* [EXERCISE OBJECTIVE]
Lay out the part of the records that opens with the line containing "is (638, 479)." and closes with the last line of the records, both included, as a numbered list without blank lines. Leave the pictures out of your answer.
___ INPUT DATA ___
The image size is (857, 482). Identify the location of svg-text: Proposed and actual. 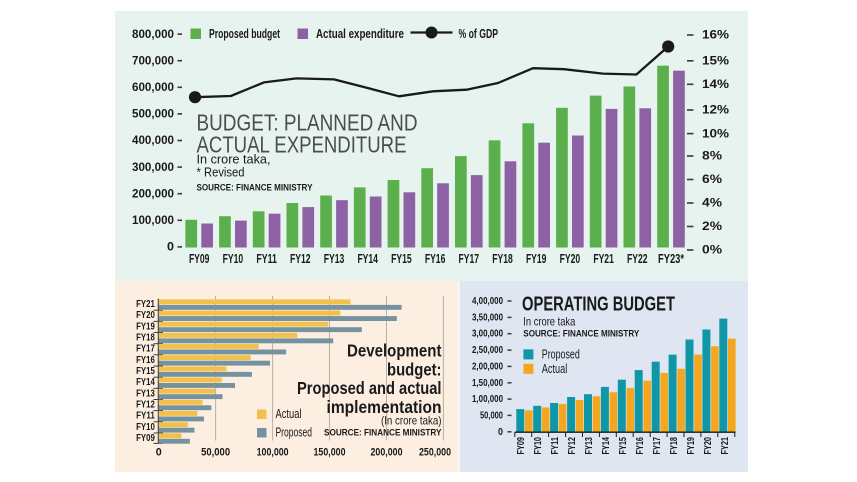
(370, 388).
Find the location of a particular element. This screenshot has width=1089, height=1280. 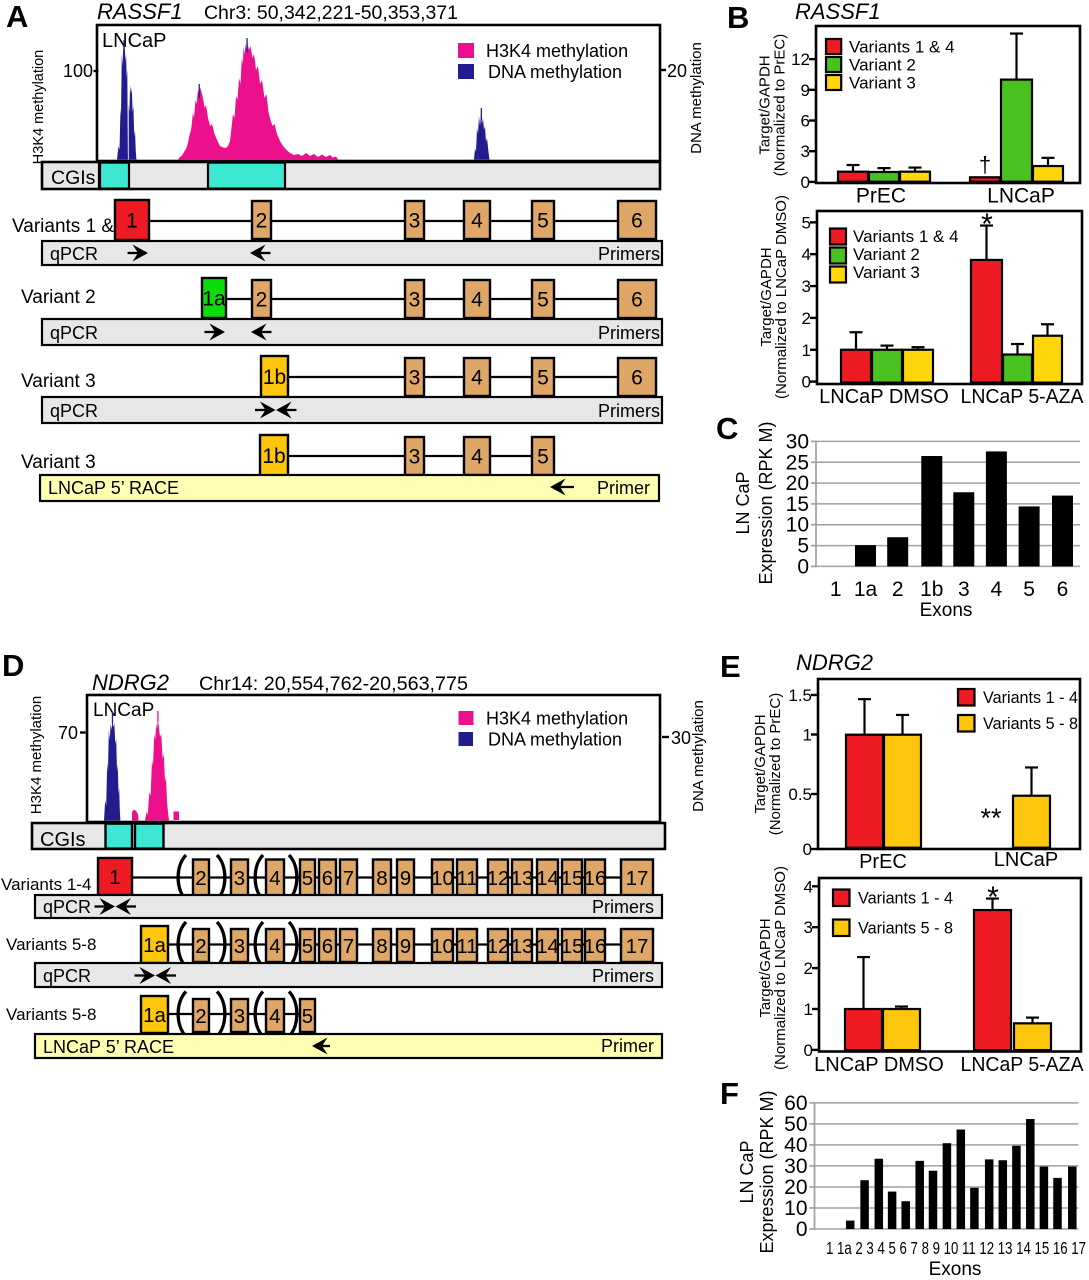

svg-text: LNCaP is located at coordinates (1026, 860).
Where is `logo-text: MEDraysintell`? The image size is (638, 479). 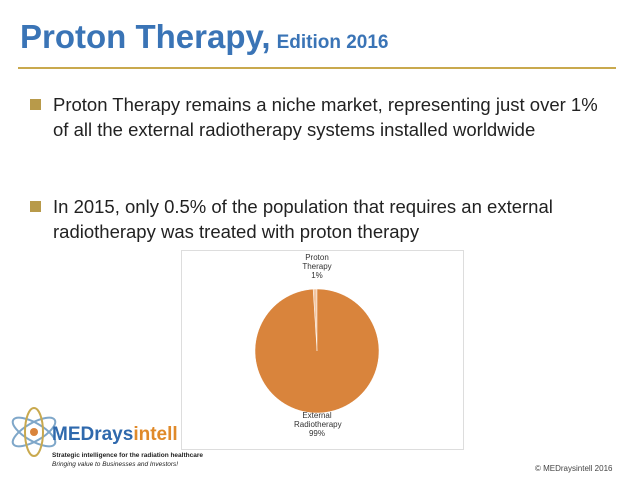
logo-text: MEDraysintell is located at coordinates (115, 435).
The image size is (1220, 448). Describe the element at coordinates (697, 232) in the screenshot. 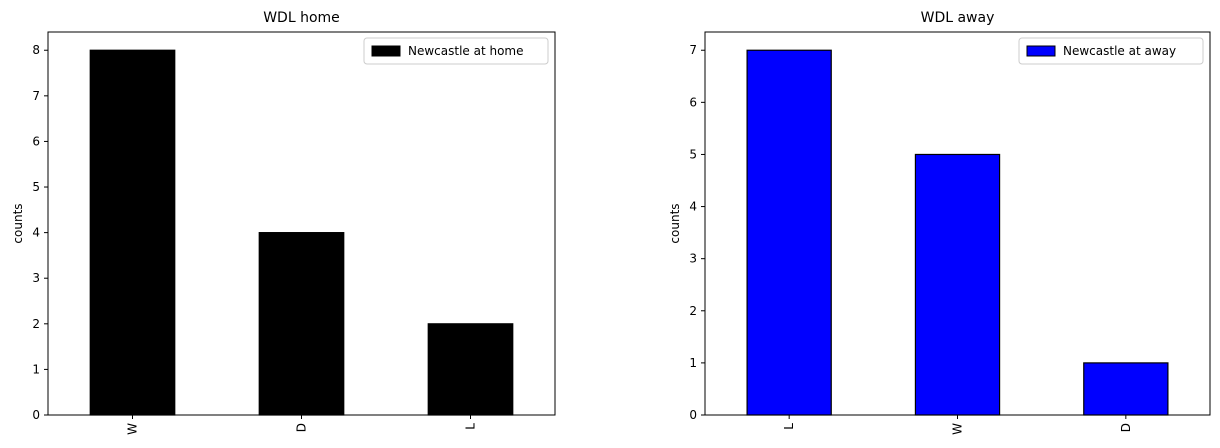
___
* [OUTPUT FOR THIS TASK]
1. Where is `logo-text: MEDraysintell`? The image size is (638, 479). 
2. logo-text: MEDraysintell is located at coordinates (115, 435).
3. The image size is (1220, 448). Describe the element at coordinates (697, 232) in the screenshot. 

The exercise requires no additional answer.